日豪の友好の歴史を見直そう——日豪議員連盟が「穣の一粒」と「藤田サルベージ」で勉強会
日豪の友好の歴史を見直そう——日豪議員連盟が「穣の一粒」と「藤田サルベージ」で勉強会
日本オーストラリア国会議員連盟(日豪議連・逢沢一郎会長)がこのほど、「穣の一粒」(愛媛新聞社)と「藤田サルベージ」(セルバ出版)という2冊の本を教材に勉強会を開いた。いずれも著者は、豪州に長年暮らす作家で社会活動家の松平みなさん。日豪間の「秘史」を丹念に掘り起こした功著だ。日豪の二国間関係は、一般には余り知られていないが、2冊の書籍には日豪友好の歴史の礎を築いた先人たちの感動のドラマが盛り込まれている。
国会議員の議員連盟は、様々な課題や政策を独自に調査、研究する任意団体だ。
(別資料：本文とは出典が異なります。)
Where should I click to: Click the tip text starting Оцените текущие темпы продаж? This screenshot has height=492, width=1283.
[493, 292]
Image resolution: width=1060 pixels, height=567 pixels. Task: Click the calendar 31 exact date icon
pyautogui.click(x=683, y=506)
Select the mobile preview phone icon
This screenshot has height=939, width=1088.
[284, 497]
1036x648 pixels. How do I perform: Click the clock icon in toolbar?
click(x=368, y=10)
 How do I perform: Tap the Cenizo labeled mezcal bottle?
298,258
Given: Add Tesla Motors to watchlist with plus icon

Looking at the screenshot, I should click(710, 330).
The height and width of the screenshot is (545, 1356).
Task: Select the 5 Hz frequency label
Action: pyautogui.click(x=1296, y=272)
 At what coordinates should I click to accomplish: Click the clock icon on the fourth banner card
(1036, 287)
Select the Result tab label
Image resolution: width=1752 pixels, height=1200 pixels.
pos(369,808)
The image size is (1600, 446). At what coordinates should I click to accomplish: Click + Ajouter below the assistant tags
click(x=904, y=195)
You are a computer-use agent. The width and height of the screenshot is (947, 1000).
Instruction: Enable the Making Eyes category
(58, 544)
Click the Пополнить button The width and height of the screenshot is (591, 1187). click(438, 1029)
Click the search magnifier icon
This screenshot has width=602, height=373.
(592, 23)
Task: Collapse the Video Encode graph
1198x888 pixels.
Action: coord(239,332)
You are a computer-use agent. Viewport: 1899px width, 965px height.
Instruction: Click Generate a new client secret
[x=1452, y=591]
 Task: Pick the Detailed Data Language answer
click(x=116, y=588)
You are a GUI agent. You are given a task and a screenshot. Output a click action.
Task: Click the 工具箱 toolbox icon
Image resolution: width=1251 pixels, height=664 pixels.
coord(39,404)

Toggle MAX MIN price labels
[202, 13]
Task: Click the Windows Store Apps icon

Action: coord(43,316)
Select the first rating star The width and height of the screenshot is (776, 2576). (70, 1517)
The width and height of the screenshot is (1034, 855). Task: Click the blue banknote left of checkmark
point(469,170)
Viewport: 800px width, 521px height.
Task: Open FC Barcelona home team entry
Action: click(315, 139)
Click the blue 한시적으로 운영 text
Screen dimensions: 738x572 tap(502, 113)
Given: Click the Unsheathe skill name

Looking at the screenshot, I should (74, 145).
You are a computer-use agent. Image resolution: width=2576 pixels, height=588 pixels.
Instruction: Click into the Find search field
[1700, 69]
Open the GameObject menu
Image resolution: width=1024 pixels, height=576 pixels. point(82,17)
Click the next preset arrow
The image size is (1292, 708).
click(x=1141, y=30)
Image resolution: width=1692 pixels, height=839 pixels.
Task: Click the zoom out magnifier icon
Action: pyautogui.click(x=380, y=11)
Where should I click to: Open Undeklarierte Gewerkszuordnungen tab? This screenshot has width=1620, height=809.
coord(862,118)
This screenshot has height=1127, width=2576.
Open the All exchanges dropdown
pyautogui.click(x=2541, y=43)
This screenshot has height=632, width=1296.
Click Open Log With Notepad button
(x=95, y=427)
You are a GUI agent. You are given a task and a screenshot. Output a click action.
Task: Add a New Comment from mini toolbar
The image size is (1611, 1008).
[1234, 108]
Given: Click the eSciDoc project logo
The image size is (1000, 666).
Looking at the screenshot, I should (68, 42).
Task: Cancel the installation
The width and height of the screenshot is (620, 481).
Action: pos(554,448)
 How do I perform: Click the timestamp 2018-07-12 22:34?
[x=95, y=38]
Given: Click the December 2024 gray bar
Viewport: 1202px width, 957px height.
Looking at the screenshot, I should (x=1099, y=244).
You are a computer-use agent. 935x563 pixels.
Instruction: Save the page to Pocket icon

「日中」や「日韓」のような二国間関係に焦点を当てたものや、日本語教育推進議員連盟のような政策作りに特化して活動する議連もある。日豪議連は両国の友好親善を目指して活動しており、このところ安全保障の議論することが多くなったが、過去の歴史にも目を向けようと、今回、松平さんらを招いて勉強会を開いた。
松平さんは東京都出身。東大に進学したが、大学紛争で中退。豪州に移住し、シドニー大学やシドニー工科大で1年間、教鞭をとるが、その後は日豪の姉妹都市交流を推進する一方、両国の交流の歴史を取材するなどして作家活動を続けている。
「穣の一粒」は、書名であるとともに豪州米の商品名でもある。その生みの親は愛媛県出身の高須賀穣氏で、「穣の一粒」の「穣」は高須賀穣氏の名前から採ったものだ。豪州に稲作を広めた日本人の名前が付いた豪州米が日本に逆輸入されているのだ。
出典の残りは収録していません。